OK i ll write this in pseudocode it will be simpler:


var pattern = 0; // black canvas

for(var i=1; i=100; i++)
{
   pattern += round((sin   (X*sin(pseudorand(i))  + Y*cos(pseudorand(i)) + translation) + roundshift )*strength;
}

The above loop will generate thousands of map patterns by adding bars of different rotations.

Round = quantizes your sin(XY) function so it is just black and white / red grey.

Sin(XY) = a variable function to use as a pattern, quantized by round to 0/1 values... multiply and clamp that value in the same line so it doesnt exceed 1 or 0

roundshift = value inside round(sin) pattern that shifts the sin down or up inside the round value resulting in smaller or larger amouts of black/white ration of each iteration. its a multiple of i so it's a function of i, gets smaller every loop.

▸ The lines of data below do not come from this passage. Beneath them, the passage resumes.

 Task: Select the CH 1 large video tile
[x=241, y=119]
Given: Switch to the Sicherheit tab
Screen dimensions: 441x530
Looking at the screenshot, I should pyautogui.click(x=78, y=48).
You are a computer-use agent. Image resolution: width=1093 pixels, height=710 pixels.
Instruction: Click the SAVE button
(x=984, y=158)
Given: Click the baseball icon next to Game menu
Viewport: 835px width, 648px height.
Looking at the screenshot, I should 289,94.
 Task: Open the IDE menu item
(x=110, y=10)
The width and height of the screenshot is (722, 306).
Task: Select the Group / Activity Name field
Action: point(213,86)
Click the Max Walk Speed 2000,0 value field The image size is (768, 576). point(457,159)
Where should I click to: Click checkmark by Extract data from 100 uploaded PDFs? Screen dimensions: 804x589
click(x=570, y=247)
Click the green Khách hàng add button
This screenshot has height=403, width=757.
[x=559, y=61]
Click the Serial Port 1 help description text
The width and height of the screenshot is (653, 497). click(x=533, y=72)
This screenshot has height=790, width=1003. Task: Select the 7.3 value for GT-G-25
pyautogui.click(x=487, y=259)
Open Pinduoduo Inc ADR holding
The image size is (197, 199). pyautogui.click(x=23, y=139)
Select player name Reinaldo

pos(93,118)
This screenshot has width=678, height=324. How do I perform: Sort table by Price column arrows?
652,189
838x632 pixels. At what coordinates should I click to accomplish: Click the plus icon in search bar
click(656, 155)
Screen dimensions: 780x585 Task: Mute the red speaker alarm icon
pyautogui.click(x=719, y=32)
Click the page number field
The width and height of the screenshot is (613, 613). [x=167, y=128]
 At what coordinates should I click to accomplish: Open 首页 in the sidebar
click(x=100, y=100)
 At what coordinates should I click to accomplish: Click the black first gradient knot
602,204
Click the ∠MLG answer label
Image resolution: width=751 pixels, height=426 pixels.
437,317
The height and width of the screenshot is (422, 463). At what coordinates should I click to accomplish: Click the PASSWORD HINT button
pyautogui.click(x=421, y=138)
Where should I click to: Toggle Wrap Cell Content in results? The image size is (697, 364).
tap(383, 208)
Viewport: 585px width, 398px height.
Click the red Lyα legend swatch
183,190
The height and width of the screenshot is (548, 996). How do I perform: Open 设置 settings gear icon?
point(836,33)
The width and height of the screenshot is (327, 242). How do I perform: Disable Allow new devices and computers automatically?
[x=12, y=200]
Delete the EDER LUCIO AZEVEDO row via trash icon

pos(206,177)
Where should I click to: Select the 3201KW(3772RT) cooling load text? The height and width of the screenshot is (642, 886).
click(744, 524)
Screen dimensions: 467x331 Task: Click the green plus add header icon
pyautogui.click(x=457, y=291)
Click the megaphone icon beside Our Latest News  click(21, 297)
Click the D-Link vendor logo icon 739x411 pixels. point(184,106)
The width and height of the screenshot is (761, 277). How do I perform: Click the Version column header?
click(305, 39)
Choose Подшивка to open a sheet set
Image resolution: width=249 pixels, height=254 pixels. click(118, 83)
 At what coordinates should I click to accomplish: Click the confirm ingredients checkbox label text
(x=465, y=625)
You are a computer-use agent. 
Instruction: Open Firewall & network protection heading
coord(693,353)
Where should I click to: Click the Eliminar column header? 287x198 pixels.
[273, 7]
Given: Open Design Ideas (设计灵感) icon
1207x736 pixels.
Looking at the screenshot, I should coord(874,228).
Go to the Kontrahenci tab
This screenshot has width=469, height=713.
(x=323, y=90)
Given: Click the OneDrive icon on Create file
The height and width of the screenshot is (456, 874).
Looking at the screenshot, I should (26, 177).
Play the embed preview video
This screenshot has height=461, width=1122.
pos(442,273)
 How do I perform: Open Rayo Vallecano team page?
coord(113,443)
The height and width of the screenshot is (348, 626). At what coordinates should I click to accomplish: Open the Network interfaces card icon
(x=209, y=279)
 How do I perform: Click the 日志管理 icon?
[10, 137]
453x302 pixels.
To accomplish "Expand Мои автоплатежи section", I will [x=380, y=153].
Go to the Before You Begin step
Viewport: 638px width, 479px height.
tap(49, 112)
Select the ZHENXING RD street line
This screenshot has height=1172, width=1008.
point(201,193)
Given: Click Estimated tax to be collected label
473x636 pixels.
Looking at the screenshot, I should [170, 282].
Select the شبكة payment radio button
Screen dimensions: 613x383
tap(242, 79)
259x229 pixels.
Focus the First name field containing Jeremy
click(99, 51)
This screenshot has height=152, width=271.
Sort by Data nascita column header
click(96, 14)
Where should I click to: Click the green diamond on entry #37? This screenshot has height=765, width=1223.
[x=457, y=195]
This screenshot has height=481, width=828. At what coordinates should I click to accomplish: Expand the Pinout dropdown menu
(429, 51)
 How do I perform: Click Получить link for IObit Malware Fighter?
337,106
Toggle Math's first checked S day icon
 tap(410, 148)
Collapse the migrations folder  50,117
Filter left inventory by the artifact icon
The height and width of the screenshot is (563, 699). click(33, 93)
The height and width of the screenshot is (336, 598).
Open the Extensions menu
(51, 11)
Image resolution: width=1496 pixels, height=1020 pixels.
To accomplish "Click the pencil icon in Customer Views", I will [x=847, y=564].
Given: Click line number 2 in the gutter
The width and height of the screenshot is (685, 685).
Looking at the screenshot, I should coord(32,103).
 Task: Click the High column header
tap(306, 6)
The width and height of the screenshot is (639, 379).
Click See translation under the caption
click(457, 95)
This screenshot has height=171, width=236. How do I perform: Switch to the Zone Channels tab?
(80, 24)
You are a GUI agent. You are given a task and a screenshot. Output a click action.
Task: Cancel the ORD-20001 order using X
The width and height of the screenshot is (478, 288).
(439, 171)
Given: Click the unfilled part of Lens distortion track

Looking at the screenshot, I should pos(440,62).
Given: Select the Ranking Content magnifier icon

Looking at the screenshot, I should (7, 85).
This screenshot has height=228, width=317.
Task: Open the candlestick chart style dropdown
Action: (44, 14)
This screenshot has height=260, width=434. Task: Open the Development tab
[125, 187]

xsin(rnd i) ycos(rnd i) = rotates your pattern both rnd's are same number necessarily.

translate value = when you +/- a number to a Sin(x+translate). it moves bar backwards/forwards

in the end your pattern value will equals maxiumum 100, so devide by 100 so it's 0-1 or mult by 2.56 for 256, and use a color randomiser to make RGB random multiples of your pattern value.

The above loop obviously needs to run once for every pixel x y.

i dont know how to do the canvas array/texture addin pixels in JS, it should be easy.

The above code will give you great patterns and visual feedback of your errors so you should be able to refine it very nicely, only think i missed is clamp to 0-1 values of sin (-1 1)+ roundshift result.

so a bar is round(sin(xy)+translate), and you can use many many functions of xy added muptiplied sins to add together everything else instead bars, graph circles, squares, wiggles, ovals, rectangles etc.

there is a website all about patterns of this type, except for ordered angles and say 5-6 iterations, using dots bars triangles etc, he is Canadian and on deviant art as well, if there weren't so many TD pattern generated I could find his website!

OTHER TIPS

Here is a website explaining the process of "pattern piling" it's overlaying many shapes in smaller and smaller iterations.

only difference is he uses ordered rotations to create symmetry, and you want random rotations to create chaos maps.

see all the pics of piled patterns in 2d, he has many examples on deviant art and his site, i learnt alot from this guy:

http://algorithmic-worlds.net/info/info.php?page=pilpat here is more work of superimposed smaller and smaller patterns in symmetry rotations: https://www.google.com/search?q=Samuel+Monnier&espv=210&es_sm=93&source=lnms&tbm=isch&sa=X&ei=It0AU9uTCOn20gXXv4G4Cw&ved=0CAkQ_AUoAQ&biw=1365&bih=911

same as this using random sin cos rotations.